McCullin grew up during the Blitz: “I used to sleep in an air-raid shelter, so I knew war. I was weaned on it.” He bought his first camera with money from RAF service, and got his break in 1958 when The Observer published a portrait of the East End London toughs he’d grown up with. He photographed his first war in Cyprus in 1964, and found it difficult to stop. “I hate to say this, but [war] has its moments of terrific excitement. You have to take it with a pinch of salt and be very suspicious of people’s actions.”
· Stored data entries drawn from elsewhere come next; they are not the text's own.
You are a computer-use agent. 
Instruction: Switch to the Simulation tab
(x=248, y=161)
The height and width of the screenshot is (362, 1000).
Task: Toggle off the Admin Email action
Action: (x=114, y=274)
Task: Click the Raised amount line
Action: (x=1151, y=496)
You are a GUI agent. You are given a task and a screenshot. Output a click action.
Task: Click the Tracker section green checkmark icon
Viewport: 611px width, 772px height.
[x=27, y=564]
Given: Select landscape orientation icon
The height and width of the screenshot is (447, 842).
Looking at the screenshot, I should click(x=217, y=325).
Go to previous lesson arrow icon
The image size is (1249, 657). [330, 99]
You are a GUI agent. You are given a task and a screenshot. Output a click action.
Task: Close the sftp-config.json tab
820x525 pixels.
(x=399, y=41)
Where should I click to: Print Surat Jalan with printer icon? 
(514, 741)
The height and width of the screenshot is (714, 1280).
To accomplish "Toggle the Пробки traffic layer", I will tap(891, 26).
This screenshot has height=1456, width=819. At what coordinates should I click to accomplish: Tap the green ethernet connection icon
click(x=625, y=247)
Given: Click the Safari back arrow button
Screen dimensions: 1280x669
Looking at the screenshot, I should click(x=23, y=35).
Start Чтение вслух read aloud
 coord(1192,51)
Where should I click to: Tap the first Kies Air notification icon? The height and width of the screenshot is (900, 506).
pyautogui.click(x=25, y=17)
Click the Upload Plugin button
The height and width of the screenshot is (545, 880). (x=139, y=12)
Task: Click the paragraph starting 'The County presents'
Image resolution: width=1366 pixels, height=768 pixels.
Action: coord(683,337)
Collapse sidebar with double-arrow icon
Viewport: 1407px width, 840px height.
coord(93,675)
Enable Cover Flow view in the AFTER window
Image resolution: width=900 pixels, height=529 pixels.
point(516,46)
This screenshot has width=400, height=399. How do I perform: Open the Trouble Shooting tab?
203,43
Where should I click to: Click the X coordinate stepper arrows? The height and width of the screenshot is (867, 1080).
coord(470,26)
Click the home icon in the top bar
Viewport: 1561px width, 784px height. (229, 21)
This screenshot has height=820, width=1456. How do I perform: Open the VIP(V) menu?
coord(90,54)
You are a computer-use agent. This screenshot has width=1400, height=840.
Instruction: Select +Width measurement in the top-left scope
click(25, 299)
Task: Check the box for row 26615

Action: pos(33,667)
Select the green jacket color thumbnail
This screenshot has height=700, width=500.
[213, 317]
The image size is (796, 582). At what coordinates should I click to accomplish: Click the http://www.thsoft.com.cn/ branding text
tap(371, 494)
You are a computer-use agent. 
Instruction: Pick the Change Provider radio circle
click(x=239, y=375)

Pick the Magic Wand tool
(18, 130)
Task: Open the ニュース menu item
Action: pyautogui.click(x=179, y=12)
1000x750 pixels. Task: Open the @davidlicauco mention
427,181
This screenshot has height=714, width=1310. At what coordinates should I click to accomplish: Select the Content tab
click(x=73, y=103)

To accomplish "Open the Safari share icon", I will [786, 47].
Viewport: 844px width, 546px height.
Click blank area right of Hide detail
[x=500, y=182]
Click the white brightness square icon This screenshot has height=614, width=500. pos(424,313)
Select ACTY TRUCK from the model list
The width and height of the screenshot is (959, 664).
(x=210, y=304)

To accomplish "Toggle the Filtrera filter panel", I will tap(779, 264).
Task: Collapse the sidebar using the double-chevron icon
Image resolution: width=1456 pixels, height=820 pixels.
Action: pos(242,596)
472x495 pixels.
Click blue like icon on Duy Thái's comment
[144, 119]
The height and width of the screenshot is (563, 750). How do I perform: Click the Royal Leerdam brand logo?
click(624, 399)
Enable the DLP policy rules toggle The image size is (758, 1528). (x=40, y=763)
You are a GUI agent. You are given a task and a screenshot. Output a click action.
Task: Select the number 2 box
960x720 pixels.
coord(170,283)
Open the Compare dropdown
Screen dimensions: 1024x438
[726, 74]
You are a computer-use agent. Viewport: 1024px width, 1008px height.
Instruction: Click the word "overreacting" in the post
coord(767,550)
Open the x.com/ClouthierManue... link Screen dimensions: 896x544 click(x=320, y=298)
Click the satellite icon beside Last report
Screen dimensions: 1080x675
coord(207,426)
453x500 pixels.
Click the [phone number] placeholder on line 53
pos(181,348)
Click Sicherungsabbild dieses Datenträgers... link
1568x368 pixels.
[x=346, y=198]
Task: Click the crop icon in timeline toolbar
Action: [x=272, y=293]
McCullin risked his life to photograph the human toll of conflict. “There’s nothing that he glosses over,” says exhibition curator Ann Thomas. “He doesn’t succumb to the beauty of the composition.” But where Thomas sees McCullin’s work as art, he disagrees. At one exhibition in Italy, he says, “People were calling me a maestro. That was incredibly funny! I said I’m not. I take a dim view of straying away from my real commitment.”

 

Catholic youth fleeing a gas assault, Londonderry, Northern Ireland, 1971

Palestinians in Beirut fleeing a 1976 massacre by Christian Phalangists

Homeless Irishman, London, 1970

Anti-war demonstration in London from the 1960s

US troops, West Berlin, West Germany, 1961

Turkish Cypriot sprinting from a cinema door under fire, Limassol, Cyprus, 1964

A shell-shocked U.S. Marine after the 1968 Tet offensive in South Vietnam

A US Marine hurling a grenade in Hue, Vietnam, in February 1968

Portrait of an old Vietnamese man during the Battle of Hue, 1968.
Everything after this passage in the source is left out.